(LISTED ENTRIES)
§

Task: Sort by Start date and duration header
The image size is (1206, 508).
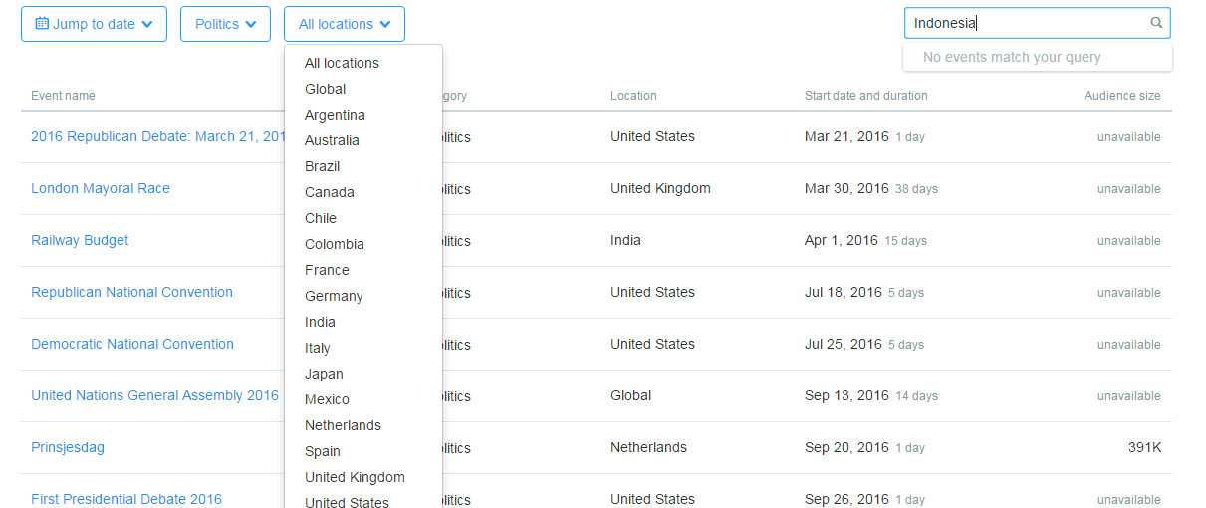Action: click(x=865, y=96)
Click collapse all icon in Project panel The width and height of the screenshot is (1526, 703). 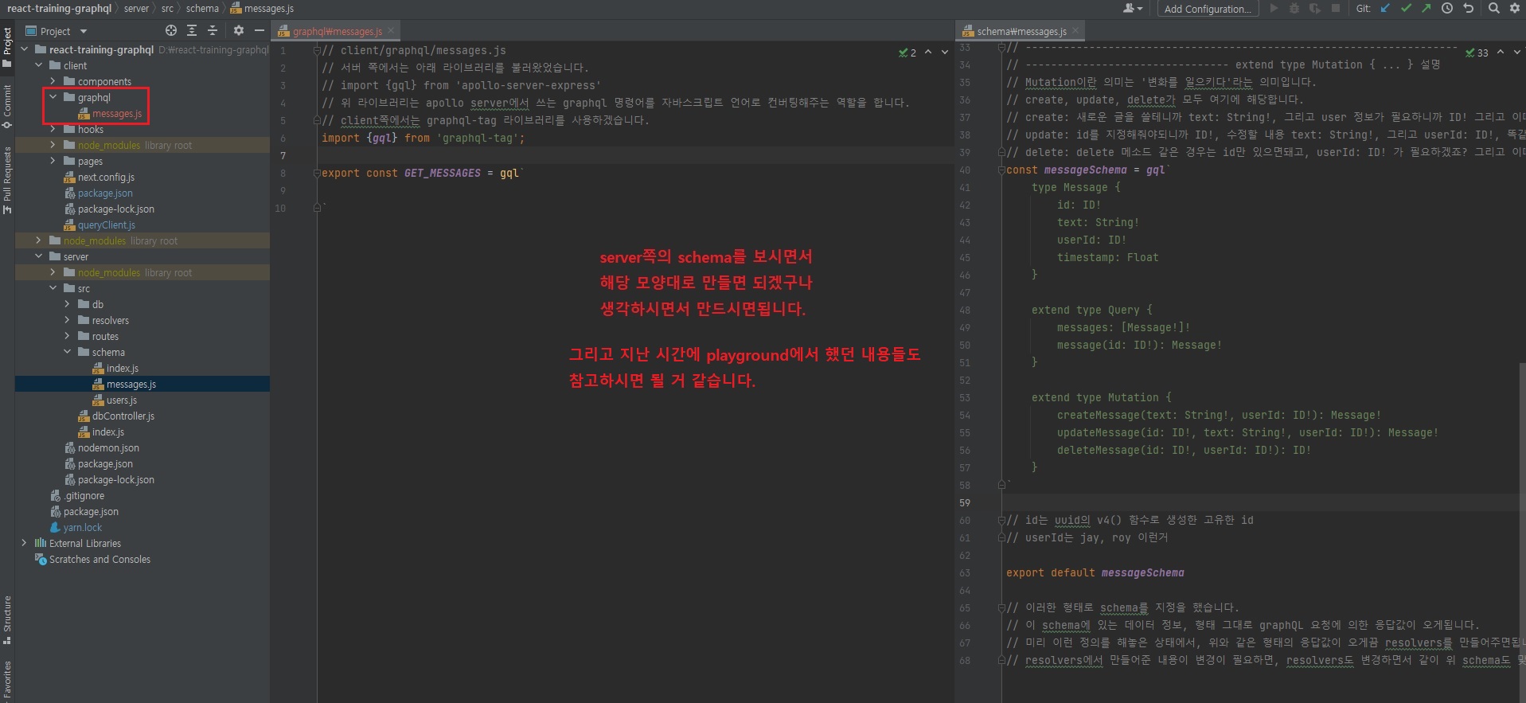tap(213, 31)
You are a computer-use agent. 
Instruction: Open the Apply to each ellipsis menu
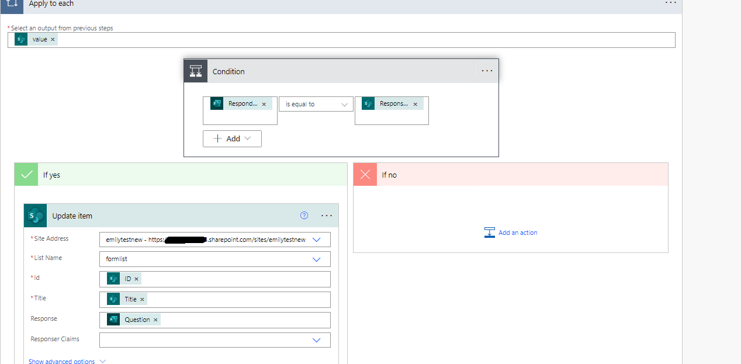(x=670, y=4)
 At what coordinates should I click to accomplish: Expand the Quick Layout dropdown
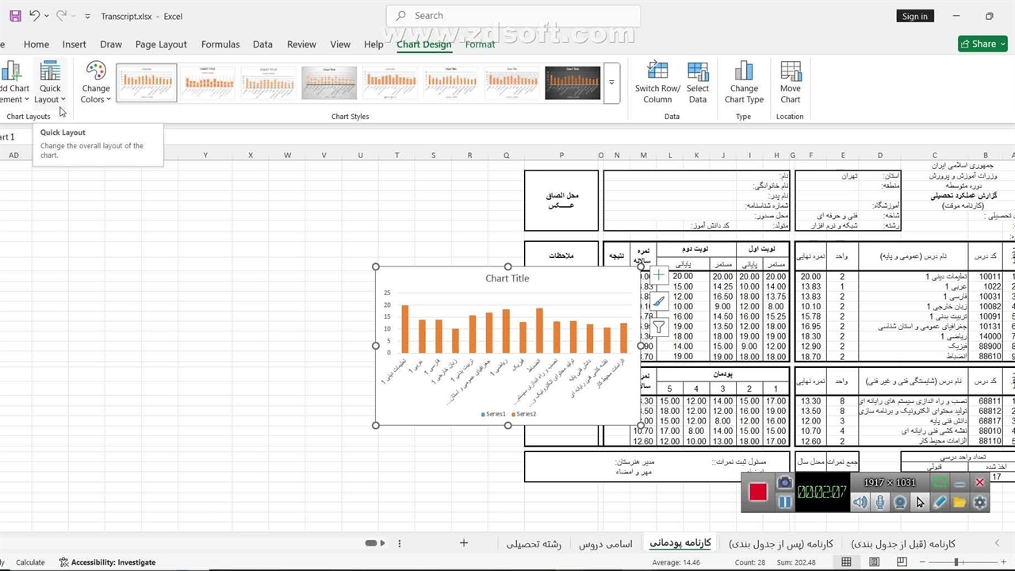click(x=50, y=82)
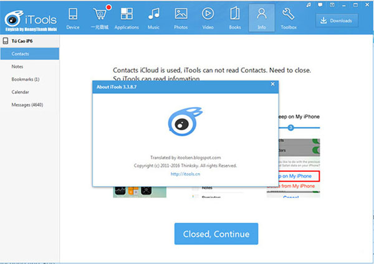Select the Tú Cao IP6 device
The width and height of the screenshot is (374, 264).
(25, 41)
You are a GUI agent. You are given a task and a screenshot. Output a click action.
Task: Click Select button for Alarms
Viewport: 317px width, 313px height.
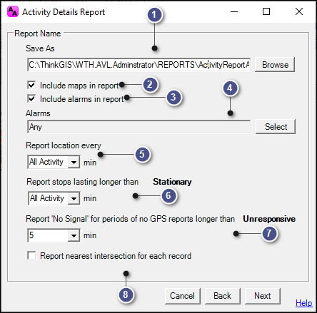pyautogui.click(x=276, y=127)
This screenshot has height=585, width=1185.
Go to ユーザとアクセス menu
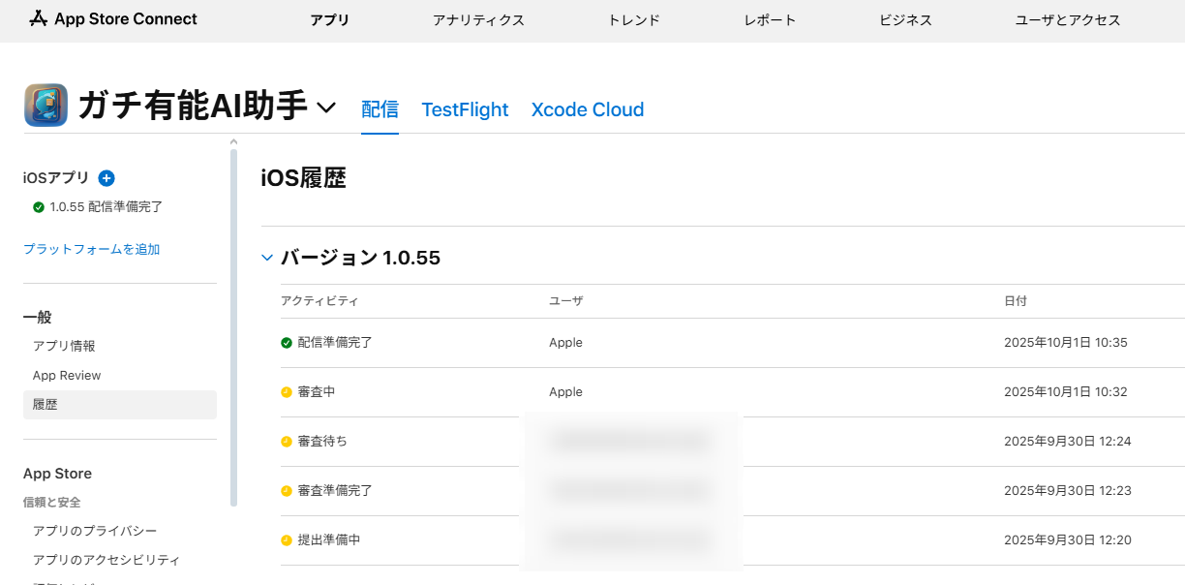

§

(DIRECTIONS FOR THIS TASK) From the entries above, extract every line where the word "agent" appears.

(PROBLEM SOLUTION)
You are a computer-use agent. 
You are a GUI agent. You are given a task and a screenshot. Output a click action.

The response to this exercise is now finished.